1. An auger for driving piles, said auger having a shaft and a boring head, said auger characterized in that said head has ground formation cutting blades and means pivotally mounting said blades to pivot between retracted and extended positions; stop elements on said head engaging said blades and limiting further pivotal movement when said blades are pivoted to their fully extended position; said head, including said blades when contracted, having a diameter less than that of the pile to be driven; said shaft being hollow and having a passage therethrough; said head having a first conduit opening therein communicating with said passage; a channel in each of said blades communicating with said conduit; the end of said channel extending parallel to said shaft; an upwardly opening discharge port adjacent the end of each of said blades and connected to said end of each of said channels for discharging materials in a flowable state.

2. An auger for driving piles as described in claim 1 wherein said blades in extended position space said discharge ports a distance greater than the outer diameter of the pile to be driven so liquid discharged from said ports can act as a friction reducing agent for the pile.
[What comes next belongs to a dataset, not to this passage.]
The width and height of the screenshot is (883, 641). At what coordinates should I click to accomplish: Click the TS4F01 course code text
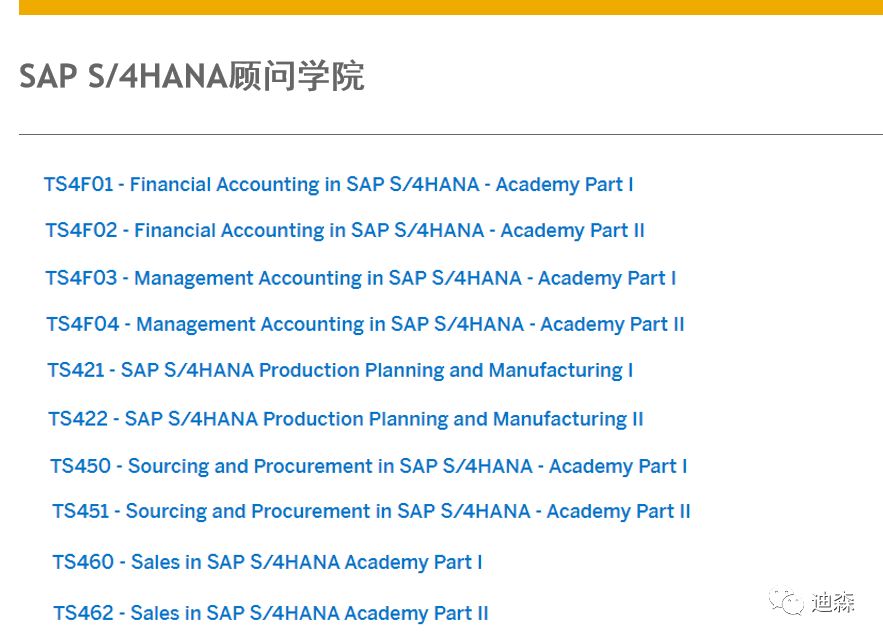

3. An auger for driving piles, said auger having a shaft and a boring head, said auger characterized in that said head has ground formation cutting blades and means pivotally mounting said blades to pivot between retracted and extended positions; stop elements on said head engaging said blades and limiting further pivotal movement when said blades are pivoted to their fully extended position; said head, including said blades when contracted, having a diameter less than that of the pile to be driven; said shaft being hollow and having a passage therethrough; said head having a first conduit opening therein communicating with said passage; a channel in each of said blades communicating with said conduit; an upwardly opening discharge port adjacent the end of each of said blades and connected to one of said channels for discharging materials in a flowable state, further including a pipe mounted concentrically within said shaft forming inner and outer flow passages therein, a second conduit in said head sealed from said first conduit and having a discharge opening through the lower end of said head; said inner flow passage communicating with said second conduit and said outer flow passage communicating with said first conduit whereby materials in flowable state can be independently injected into the ground formation through either or both said head and said blades.